» **How to complete this task**: The expected reply is all of the data, returned exactly.

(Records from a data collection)
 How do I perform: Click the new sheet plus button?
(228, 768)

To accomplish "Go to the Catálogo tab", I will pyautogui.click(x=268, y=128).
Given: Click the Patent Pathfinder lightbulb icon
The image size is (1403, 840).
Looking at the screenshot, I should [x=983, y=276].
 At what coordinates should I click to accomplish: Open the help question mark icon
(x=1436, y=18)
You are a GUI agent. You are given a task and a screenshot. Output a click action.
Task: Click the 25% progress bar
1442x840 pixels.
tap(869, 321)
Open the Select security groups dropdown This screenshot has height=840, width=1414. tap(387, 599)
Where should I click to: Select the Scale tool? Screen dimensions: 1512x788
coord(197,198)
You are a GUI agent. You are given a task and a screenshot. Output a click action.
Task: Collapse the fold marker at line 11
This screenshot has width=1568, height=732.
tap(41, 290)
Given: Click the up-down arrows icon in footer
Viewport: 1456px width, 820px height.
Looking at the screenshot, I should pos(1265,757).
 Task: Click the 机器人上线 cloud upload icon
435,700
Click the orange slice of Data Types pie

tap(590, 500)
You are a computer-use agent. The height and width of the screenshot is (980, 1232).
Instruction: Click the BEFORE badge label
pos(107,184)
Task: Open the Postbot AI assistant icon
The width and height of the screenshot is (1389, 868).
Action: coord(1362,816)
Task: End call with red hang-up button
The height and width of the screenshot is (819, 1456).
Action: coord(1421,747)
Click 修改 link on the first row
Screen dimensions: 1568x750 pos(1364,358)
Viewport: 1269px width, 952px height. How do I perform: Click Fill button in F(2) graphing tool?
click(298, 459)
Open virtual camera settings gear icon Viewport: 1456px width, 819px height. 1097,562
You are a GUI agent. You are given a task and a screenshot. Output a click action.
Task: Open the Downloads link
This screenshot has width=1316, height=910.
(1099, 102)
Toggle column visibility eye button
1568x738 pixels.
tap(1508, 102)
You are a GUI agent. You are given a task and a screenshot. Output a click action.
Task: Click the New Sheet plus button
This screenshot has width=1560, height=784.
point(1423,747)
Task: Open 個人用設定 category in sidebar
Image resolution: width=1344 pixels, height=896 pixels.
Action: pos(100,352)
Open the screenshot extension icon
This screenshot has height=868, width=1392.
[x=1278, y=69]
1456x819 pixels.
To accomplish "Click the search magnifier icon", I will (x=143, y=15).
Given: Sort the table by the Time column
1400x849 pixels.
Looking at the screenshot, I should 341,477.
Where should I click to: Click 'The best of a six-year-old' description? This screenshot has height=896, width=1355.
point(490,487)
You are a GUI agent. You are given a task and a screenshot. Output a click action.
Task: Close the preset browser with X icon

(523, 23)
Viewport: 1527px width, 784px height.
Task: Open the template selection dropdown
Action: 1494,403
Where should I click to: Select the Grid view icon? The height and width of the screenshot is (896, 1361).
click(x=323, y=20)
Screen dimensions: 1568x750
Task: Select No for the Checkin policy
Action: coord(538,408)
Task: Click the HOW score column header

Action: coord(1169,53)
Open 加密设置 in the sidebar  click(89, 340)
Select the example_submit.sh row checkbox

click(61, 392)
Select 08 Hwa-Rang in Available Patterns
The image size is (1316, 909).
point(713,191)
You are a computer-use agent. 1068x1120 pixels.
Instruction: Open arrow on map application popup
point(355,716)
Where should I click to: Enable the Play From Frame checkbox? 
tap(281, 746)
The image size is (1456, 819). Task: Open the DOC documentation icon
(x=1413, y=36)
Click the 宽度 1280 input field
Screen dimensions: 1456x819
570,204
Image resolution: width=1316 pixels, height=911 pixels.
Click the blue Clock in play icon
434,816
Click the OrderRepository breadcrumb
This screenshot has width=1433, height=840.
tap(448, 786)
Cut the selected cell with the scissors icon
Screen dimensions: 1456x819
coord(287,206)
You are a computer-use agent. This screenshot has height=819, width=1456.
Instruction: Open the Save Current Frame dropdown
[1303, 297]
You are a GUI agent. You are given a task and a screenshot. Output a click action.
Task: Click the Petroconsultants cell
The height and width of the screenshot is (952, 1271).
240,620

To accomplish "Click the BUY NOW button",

» **Finished task**:
 How do I perform: Click the new sheet plus button?
(228, 768)

To accomplish "Go to the Catálogo tab", I will pyautogui.click(x=268, y=128).
Given: Click the Patent Pathfinder lightbulb icon
The image size is (1403, 840).
Looking at the screenshot, I should [x=983, y=276].
 At what coordinates should I click to accomplish: Open the help question mark icon
(x=1436, y=18)
You are a GUI agent. You are given a task and a screenshot. Output a click action.
Task: Click the 25% progress bar
1442x840 pixels.
tap(869, 321)
Open the Select security groups dropdown This screenshot has height=840, width=1414. tap(387, 599)
Where should I click to: Select the Scale tool? Screen dimensions: 1512x788
coord(197,198)
You are a GUI agent. You are given a task and a screenshot. Output a click action.
Task: Collapse the fold marker at line 11
This screenshot has width=1568, height=732.
tap(41, 290)
Given: Click the up-down arrows icon in footer
Viewport: 1456px width, 820px height.
Looking at the screenshot, I should pos(1265,757).
 Task: Click the 机器人上线 cloud upload icon
435,700
Click the orange slice of Data Types pie

tap(590, 500)
You are a computer-use agent. The height and width of the screenshot is (980, 1232).
Instruction: Click the BEFORE badge label
pos(107,184)
Task: Open the Postbot AI assistant icon
The width and height of the screenshot is (1389, 868).
Action: coord(1362,816)
Task: End call with red hang-up button
The height and width of the screenshot is (819, 1456).
Action: coord(1421,747)
Click 修改 link on the first row
Screen dimensions: 1568x750 pos(1364,358)
Viewport: 1269px width, 952px height. How do I perform: Click Fill button in F(2) graphing tool?
click(298, 459)
Open virtual camera settings gear icon Viewport: 1456px width, 819px height. 1097,562
You are a GUI agent. You are given a task and a screenshot. Output a click action.
Task: Open the Downloads link
This screenshot has width=1316, height=910.
(1099, 102)
Toggle column visibility eye button
1568x738 pixels.
tap(1508, 102)
You are a GUI agent. You are given a task and a screenshot. Output a click action.
Task: Click the New Sheet plus button
This screenshot has width=1560, height=784.
point(1423,747)
Task: Open 個人用設定 category in sidebar
Image resolution: width=1344 pixels, height=896 pixels.
Action: pos(100,352)
Open the screenshot extension icon
This screenshot has height=868, width=1392.
[x=1278, y=69]
1456x819 pixels.
To accomplish "Click the search magnifier icon", I will (x=143, y=15).
Given: Sort the table by the Time column
1400x849 pixels.
Looking at the screenshot, I should 341,477.
Where should I click to: Click 'The best of a six-year-old' description? This screenshot has height=896, width=1355.
point(490,487)
You are a GUI agent. You are given a task and a screenshot. Output a click action.
Task: Close the preset browser with X icon

(523, 23)
Viewport: 1527px width, 784px height.
Task: Open the template selection dropdown
Action: 1494,403
Where should I click to: Select the Grid view icon? The height and width of the screenshot is (896, 1361).
click(x=323, y=20)
Screen dimensions: 1568x750
Task: Select No for the Checkin policy
Action: coord(538,408)
Task: Click the HOW score column header

Action: coord(1169,53)
Open 加密设置 in the sidebar  click(89, 340)
Select the example_submit.sh row checkbox

click(61, 392)
Select 08 Hwa-Rang in Available Patterns
The image size is (1316, 909).
point(713,191)
You are a computer-use agent. 1068x1120 pixels.
Instruction: Open arrow on map application popup
point(355,716)
Where should I click to: Enable the Play From Frame checkbox? 
tap(281, 746)
The image size is (1456, 819). Task: Open the DOC documentation icon
(x=1413, y=36)
Click the 宽度 1280 input field
Screen dimensions: 1456x819
570,204
Image resolution: width=1316 pixels, height=911 pixels.
Click the blue Clock in play icon
434,816
Click the OrderRepository breadcrumb
This screenshot has width=1433, height=840.
tap(448, 786)
Cut the selected cell with the scissors icon
Screen dimensions: 1456x819
coord(287,206)
You are a computer-use agent. This screenshot has height=819, width=1456.
Instruction: Open the Save Current Frame dropdown
[1303, 297]
You are a GUI agent. You are given a task and a screenshot. Output a click action.
Task: Click the Petroconsultants cell
The height and width of the screenshot is (952, 1271).
240,620

To accomplish "Click the BUY NOW button",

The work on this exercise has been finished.